Description of the task -
Go through the entries below and print, exactly, the lines starting at the one with "Mapa (259, 6)" and ending at the one with "047 Chalchicomula de Sesma (500, 1438)", keeping both ends and no others.

————————

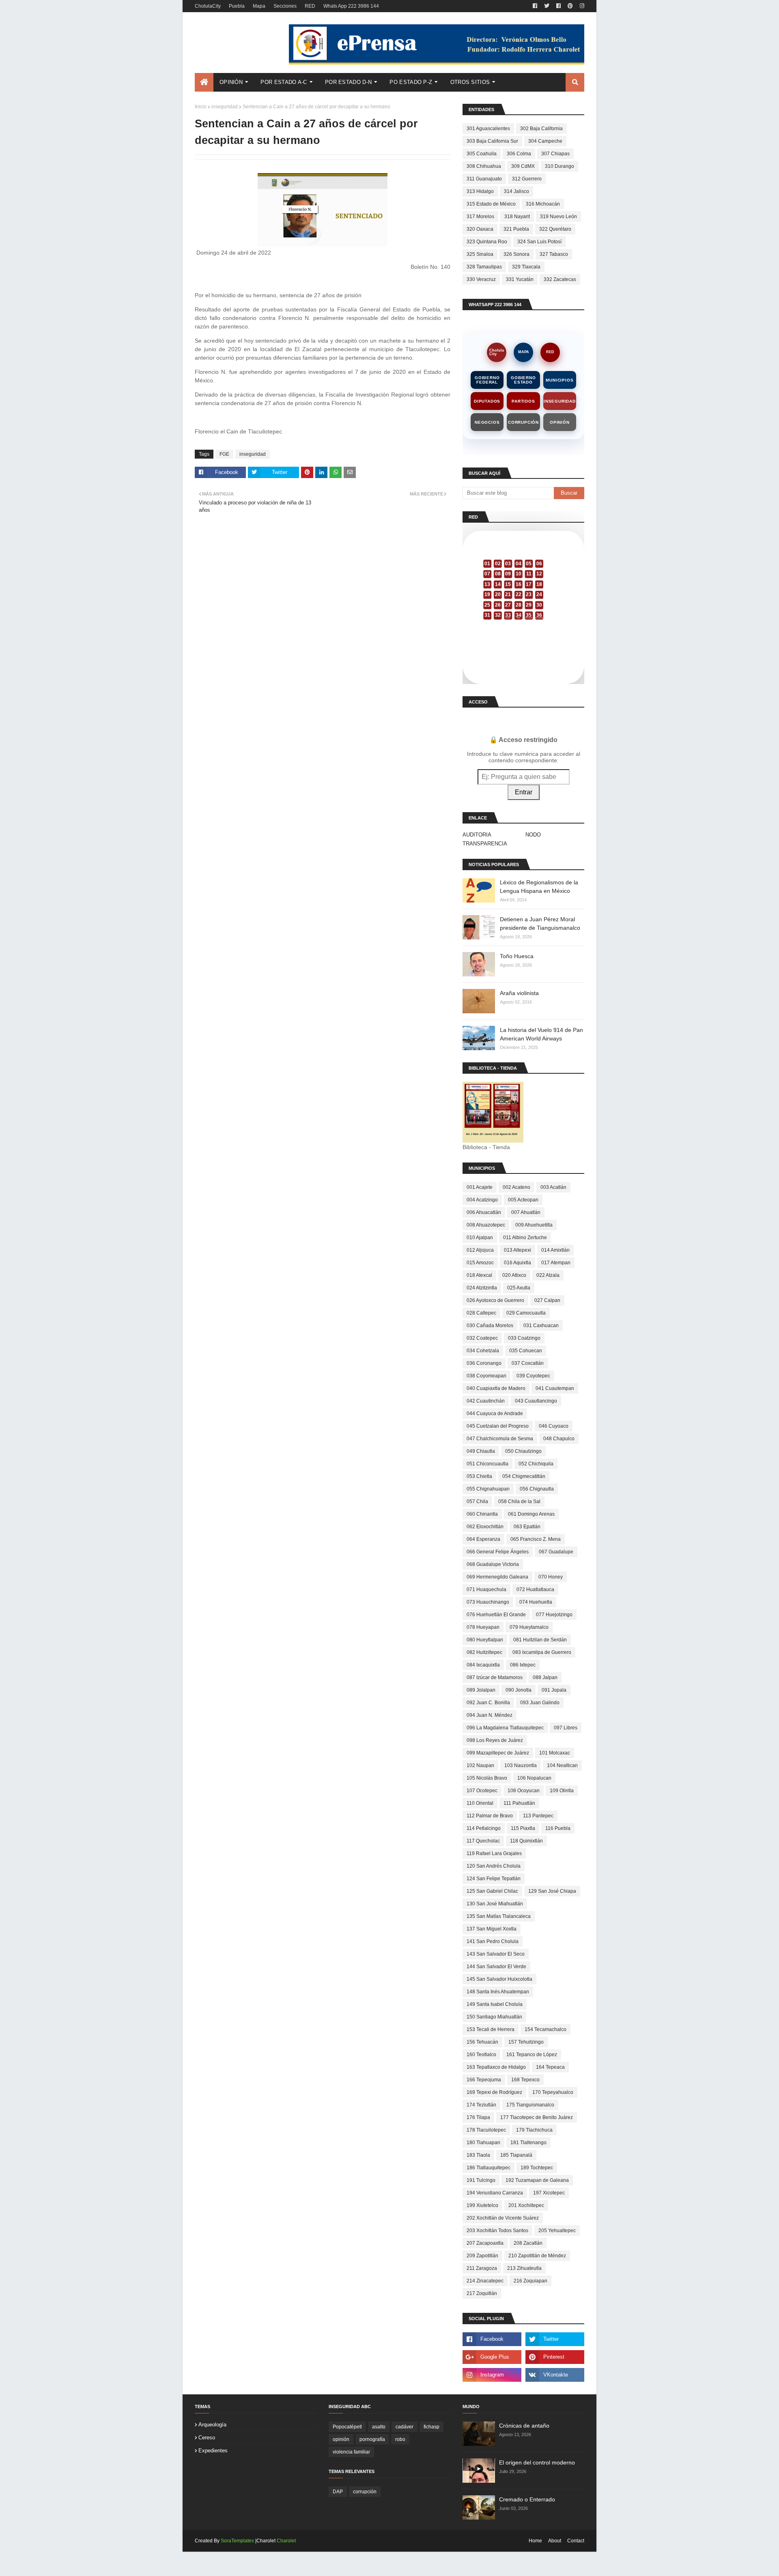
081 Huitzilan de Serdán (540, 1640)
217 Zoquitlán (482, 2293)
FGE (224, 454)
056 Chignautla (537, 1489)
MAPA (523, 352)
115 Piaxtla (523, 1828)
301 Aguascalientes (488, 128)
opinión (341, 2439)
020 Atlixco (514, 1275)
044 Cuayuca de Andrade (495, 1413)
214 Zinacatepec (485, 2281)
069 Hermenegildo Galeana (497, 1577)
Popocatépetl (347, 2427)
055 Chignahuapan (488, 1489)
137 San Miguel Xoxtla (491, 1929)
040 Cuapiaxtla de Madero (496, 1388)
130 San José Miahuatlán (495, 1904)
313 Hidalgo (480, 191)
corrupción (365, 2491)
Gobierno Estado (523, 379)
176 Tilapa (478, 2117)
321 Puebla (516, 229)
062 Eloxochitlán (485, 1526)
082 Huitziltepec (484, 1652)
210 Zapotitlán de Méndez (537, 2256)
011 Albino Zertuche (525, 1237)
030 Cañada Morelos (490, 1325)
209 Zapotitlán (482, 2256)
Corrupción (523, 422)
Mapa (259, 6)
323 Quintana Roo (487, 242)
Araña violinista (519, 993)
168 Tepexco (525, 2080)
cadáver (404, 2427)
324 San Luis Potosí (539, 242)
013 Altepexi (517, 1250)
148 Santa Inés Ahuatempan (498, 1992)
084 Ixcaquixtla (483, 1665)
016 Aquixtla (517, 1262)
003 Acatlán (553, 1187)
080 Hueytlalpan (485, 1640)
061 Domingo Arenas (531, 1514)
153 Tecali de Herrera (490, 2029)
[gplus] (492, 2357)
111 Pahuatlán (519, 1803)
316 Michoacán (543, 204)
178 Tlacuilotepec (486, 2130)
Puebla (237, 6)
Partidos (523, 401)
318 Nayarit (517, 216)
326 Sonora (516, 254)
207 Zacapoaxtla (485, 2243)
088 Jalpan (545, 1677)
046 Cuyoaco (553, 1426)
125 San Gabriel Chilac (492, 1891)
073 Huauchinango (488, 1602)
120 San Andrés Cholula (494, 1866)
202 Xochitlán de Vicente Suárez (503, 2218)
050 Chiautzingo (523, 1451)
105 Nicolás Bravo (487, 1778)
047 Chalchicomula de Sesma (500, 1438)
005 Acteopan (523, 1200)
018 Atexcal (479, 1275)
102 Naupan (480, 1765)
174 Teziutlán (481, 2105)
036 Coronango (484, 1363)
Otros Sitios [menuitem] (470, 82)
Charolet (286, 2541)
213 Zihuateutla (524, 2268)
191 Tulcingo (481, 2180)
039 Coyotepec (533, 1376)
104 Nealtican (562, 1765)
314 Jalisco (516, 191)
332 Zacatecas (560, 279)
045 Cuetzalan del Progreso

————————

Task solution -
Mapa (259, 6)
323 Quintana Roo (487, 242)
Araña violinista (519, 993)
168 Tepexco (525, 2080)
cadáver (404, 2427)
324 San Luis Potosí (539, 242)
013 Altepexi (517, 1250)
148 Santa Inés Ahuatempan (498, 1992)
084 Ixcaquixtla (483, 1665)
016 Aquixtla (517, 1262)
003 Acatlán (553, 1187)
080 Hueytlalpan (485, 1640)
061 Domingo Arenas (531, 1514)
153 Tecali de Herrera (490, 2029)
[gplus] (492, 2357)
111 Pahuatlán (519, 1803)
316 Michoacán (543, 204)
178 Tlacuilotepec (486, 2130)
Puebla (237, 6)
Partidos (523, 401)
318 Nayarit (517, 216)
326 Sonora (516, 254)
207 Zacapoaxtla (485, 2243)
088 Jalpan (545, 1677)
046 Cuyoaco (553, 1426)
125 San Gabriel Chilac (492, 1891)
073 Huauchinango (488, 1602)
120 San Andrés Cholula (494, 1866)
202 Xochitlán de Vicente Suárez (503, 2218)
050 Chiautzingo (523, 1451)
105 Nicolás Bravo (487, 1778)
047 Chalchicomula de Sesma (500, 1438)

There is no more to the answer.